Le Grand Paris Express prend forme. La future ligne 15 du métro sera l'étendard de ce nouveau réseau de transport francilien, et la première à être construite. A la manoeuvre, la Société du Grand Paris (SGP), à qui revient la responsabilité de répartir les lots. Dans les starting-blocks, les entreprises candidates échafaudent leurs offres.

En vertu des réglementations européennes, les entreprises et consortiums français doivent concourir avec leurs homologues suisses, belges, ou encore italiens. Si cette ouverture des marchés aux entreprises étrangères favorise une libre concurrence saine, elle n'en pose pas moins question. Toutes les entreprises n'ont pas les exigences françaises en matière d'emploi local, par exemple. Le recours massif aux travailleurs détachés est à craindre, si la SGP portait son choix sur des entreprises étrangères. Mais là n'est peut-être pas le seul risque. Certaines entreprises en lice, à l'image de l'Italien Salini Impregilo, traînent derrière elles une réputation et un passif qui ne plaident pas en leur faveur.

Le chantier du canal de Panama, un naufrage en eau douce

Partie-prenante du consortium – le Groupement Unis pour le canal (GUPC) – qui a remporté, en 2009, le chantier du nouveau canal de Panama, Salini Impregilo a pris une part active, aux côtés de l'Espagnol Sacyr et du Belge Jan de Nul, à ce qui s'apparente à un échec industriel historique. Initialement, il s'agissait d'adapter l'ancien canal, long de 80 kilomètres, inauguré en 1914 et par lequel transitent pas moins de 5% des échanges mondiaux, aux gigantesques dimensions de la nouvelle génération de navires marchands et portes-conteneurs. Une question de survie économique pour le petit Etat sud-américain, qui a donné son nom au canal le traversant de l'Atlantique au Pacifique. Et un chantier pharaonique pour qui remporterait l'appel d'offres, chantier qui devait être livré en 2014 afin de célébrer le centenaire de l'ouverture du premier canal.
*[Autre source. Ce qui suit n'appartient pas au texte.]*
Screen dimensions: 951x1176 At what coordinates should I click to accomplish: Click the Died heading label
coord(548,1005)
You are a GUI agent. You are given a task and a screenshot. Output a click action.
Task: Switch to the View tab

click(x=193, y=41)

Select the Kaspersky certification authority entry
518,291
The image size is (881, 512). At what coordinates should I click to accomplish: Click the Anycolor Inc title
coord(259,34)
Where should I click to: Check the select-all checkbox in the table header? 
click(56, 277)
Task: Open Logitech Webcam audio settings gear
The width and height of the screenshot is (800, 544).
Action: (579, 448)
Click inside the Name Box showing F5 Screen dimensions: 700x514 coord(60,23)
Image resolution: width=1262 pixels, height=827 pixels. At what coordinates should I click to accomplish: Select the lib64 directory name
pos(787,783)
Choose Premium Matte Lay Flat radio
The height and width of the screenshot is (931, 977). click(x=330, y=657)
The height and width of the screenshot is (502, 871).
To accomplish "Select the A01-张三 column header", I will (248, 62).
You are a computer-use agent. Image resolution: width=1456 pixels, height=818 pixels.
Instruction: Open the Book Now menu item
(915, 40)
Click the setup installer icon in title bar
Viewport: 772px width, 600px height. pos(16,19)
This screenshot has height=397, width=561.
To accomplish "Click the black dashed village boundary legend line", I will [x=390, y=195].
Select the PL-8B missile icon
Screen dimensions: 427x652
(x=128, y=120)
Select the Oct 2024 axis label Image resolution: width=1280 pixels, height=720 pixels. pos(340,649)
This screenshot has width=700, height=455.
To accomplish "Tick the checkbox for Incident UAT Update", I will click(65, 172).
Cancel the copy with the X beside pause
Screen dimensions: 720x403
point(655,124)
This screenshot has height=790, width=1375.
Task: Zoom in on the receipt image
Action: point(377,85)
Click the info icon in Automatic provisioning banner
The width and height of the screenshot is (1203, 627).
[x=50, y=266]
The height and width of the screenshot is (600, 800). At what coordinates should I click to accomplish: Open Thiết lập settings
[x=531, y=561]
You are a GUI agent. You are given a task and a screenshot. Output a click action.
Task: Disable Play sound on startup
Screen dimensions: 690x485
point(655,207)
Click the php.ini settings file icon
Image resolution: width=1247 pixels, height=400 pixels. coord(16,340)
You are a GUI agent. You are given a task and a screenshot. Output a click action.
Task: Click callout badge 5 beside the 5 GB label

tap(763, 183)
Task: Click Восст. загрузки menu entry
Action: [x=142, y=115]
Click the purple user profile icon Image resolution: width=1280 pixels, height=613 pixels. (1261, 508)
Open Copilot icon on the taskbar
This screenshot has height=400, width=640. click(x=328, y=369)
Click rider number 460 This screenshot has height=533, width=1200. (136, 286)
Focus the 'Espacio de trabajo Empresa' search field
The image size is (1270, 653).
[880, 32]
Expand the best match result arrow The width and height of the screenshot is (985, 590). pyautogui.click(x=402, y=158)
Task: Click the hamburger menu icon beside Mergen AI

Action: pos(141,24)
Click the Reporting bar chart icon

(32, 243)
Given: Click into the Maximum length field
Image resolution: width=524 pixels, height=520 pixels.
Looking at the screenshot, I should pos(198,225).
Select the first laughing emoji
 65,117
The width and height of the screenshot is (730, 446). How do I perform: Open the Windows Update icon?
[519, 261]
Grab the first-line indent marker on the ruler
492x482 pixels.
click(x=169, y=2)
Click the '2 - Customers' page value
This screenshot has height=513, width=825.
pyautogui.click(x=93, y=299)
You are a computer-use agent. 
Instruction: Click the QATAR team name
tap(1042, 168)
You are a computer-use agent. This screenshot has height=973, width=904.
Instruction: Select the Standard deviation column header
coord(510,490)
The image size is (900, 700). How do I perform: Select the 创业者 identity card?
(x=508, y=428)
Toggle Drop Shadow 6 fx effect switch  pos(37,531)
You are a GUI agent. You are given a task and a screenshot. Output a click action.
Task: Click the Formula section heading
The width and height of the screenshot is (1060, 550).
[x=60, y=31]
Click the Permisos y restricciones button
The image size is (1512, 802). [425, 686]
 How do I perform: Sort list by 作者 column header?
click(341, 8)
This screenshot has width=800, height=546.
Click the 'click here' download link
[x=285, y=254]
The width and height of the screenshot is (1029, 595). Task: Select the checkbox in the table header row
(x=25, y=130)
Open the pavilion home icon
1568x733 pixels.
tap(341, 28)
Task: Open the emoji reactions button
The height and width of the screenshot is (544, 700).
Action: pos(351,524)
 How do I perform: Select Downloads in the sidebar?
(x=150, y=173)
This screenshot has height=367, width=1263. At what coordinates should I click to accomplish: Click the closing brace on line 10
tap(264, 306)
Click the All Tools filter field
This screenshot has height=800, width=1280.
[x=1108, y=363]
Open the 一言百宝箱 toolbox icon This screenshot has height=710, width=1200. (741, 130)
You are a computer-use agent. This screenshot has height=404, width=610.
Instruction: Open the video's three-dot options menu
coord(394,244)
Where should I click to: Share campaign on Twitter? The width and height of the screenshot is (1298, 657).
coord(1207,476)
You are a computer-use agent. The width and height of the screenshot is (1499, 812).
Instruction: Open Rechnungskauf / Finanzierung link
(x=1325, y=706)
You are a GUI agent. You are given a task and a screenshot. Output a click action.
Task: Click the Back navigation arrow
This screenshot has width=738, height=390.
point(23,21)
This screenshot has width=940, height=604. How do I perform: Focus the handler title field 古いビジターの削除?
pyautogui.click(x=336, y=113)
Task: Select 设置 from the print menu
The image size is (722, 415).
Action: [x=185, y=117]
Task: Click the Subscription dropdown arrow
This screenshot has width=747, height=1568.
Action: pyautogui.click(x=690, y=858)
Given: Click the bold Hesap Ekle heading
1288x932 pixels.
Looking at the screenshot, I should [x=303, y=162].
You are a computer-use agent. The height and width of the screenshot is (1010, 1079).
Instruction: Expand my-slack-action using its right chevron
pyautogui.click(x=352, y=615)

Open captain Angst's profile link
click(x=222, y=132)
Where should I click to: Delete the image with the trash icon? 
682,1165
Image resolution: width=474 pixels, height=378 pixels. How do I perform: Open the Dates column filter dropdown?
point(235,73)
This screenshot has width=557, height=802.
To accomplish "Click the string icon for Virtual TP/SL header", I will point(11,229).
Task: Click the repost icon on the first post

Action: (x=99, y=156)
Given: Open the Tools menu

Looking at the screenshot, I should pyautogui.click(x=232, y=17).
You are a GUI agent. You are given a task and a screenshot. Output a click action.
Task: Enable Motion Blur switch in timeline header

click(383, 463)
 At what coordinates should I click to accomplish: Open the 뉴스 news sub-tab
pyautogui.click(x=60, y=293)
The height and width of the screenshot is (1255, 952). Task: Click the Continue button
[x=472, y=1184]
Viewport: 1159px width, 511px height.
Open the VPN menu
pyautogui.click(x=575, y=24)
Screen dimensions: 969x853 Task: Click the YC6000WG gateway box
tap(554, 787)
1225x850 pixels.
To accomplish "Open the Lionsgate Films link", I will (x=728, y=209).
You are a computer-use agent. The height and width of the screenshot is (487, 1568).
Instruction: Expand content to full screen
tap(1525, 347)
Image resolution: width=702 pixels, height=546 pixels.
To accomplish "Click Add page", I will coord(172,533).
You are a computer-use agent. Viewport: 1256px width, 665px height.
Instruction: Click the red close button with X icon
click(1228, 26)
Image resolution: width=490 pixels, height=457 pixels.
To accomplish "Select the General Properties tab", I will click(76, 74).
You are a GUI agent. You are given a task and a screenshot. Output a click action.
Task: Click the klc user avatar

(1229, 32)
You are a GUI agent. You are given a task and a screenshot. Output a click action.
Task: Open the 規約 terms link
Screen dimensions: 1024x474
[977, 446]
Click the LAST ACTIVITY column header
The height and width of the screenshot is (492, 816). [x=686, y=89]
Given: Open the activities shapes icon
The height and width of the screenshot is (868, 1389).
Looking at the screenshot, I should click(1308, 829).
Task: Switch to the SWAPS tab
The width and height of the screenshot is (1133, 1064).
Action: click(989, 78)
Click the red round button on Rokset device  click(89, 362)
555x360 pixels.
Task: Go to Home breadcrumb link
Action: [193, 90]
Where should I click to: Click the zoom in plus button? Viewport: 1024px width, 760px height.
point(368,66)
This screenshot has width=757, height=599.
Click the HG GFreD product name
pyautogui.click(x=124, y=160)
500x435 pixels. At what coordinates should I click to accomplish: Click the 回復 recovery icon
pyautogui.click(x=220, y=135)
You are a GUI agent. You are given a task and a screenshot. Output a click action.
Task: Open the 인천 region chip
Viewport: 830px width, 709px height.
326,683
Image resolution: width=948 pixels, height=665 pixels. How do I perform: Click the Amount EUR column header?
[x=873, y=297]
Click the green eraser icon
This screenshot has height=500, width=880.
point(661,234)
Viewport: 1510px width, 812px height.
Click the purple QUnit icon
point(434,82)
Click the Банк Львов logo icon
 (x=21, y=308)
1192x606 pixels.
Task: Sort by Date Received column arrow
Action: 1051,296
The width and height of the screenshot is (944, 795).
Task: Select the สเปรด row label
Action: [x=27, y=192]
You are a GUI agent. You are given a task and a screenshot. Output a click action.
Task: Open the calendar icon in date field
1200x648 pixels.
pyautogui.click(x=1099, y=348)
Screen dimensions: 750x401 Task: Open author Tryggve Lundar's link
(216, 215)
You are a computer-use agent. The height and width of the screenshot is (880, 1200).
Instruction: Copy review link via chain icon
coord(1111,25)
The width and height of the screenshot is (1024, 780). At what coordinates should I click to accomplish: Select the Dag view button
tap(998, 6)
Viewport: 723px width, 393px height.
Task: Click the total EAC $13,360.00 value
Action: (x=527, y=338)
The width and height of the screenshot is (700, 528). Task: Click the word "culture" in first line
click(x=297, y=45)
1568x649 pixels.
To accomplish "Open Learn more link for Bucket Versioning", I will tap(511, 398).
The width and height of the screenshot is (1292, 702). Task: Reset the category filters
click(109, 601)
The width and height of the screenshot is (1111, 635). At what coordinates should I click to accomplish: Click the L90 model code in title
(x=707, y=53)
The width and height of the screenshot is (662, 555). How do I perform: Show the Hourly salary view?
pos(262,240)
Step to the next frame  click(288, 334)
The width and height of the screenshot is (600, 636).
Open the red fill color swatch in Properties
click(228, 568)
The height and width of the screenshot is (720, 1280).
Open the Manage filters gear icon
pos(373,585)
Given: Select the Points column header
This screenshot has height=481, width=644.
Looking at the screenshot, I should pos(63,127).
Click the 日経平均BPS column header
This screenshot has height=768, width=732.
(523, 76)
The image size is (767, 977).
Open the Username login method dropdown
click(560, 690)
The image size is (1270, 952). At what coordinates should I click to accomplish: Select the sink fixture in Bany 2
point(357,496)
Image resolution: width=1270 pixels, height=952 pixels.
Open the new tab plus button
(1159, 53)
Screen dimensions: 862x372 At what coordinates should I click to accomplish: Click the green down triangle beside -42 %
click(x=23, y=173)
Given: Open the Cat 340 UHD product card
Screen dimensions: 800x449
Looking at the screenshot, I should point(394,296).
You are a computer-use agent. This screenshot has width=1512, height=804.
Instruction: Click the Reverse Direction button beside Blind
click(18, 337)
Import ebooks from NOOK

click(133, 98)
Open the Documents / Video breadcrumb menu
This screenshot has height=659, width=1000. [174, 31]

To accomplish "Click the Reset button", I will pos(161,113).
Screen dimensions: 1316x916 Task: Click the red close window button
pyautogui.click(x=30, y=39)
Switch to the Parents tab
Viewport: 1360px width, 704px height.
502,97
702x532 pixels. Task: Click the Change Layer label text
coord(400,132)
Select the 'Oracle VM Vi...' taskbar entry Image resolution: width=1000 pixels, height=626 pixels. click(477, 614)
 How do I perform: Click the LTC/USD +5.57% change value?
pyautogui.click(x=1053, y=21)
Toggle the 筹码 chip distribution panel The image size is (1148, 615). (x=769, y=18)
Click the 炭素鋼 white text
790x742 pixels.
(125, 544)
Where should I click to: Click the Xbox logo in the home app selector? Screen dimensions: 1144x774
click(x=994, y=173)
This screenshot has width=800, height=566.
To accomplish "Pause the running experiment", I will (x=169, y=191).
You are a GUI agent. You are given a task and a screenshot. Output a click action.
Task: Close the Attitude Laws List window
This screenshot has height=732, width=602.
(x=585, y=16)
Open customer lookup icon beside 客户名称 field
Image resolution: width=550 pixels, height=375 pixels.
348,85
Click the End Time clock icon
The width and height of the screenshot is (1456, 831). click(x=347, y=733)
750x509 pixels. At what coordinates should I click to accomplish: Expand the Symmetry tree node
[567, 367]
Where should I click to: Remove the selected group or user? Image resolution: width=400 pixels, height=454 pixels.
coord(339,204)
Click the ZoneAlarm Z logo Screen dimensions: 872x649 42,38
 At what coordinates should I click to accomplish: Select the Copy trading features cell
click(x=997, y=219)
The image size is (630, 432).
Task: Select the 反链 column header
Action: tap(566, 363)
Dès le début du chantier, pourtant, les problèmes s'accumulent. Aux mésententes internes au consortium, dont les membres, issus de diverses nationalités et cultures d'entreprise, se renvoient les responsabilités, succèdent rapidement les difficultés à faire face aux complexités du chantier et à honorer les délais annoncés. Le budget, extrêmement resserré, n'autorise en effet aucune marge de manœuvre. De ces querelles initiales émergent de nombreux et gravissimes problèmes : il apparaît que le risque de séisme a été minoré, mais également que le consortium n'est pas à même de fournir du ciment de qualité adéquate, causant bientôt de nombreuses fuites dans la structure. Les conflits sociaux à répétition se traduisent par plusieurs arrêts du travail, retardant toujours la livraison des nouvelles installations, dont la conception même rend le passage des navires délicat. In fine, le nouveau canal de Panama a été livré avec deux ans de retard sur l'agenda prévu. Et avec une ardoise supplémentaire dont le montant – 3,4 milliards de dollars – dépassait même le budget originel. Comment expliquer un tel naufrage ?

Des arguments financiers en béton armé

Le péché originel revient au donneur d'ordre : l'Autorité du canal de Panama (ACP). Un véritable Etat dans l'Etat panaméen. Qui, à la surprise générale, attribue le contrat du nouveau canal au consortium GUPC. Les entreprises qui le composent, dont Salini Impregilo, font pourtant pâle figure au regard de celles auxquelles elles disputent le contrat – l'Espagnol Sacyr, par exemple, est considéré dans des câbles diplomatiques américains comme « techniquement en faillite ». Mais elles avancent un argument de poids : le prix. Adjugée à 3,1 milliards de dollars, l'offre du GUPC revient à un milliard de dollar de moins que celle de son concurrent le plus proche. A titre d'exemple, le budget alloué par le consortium pour le béton, un matériau stratégique dans ce type de construction, est plus de 70% moins cher que celui des compétiteurs du GUPC.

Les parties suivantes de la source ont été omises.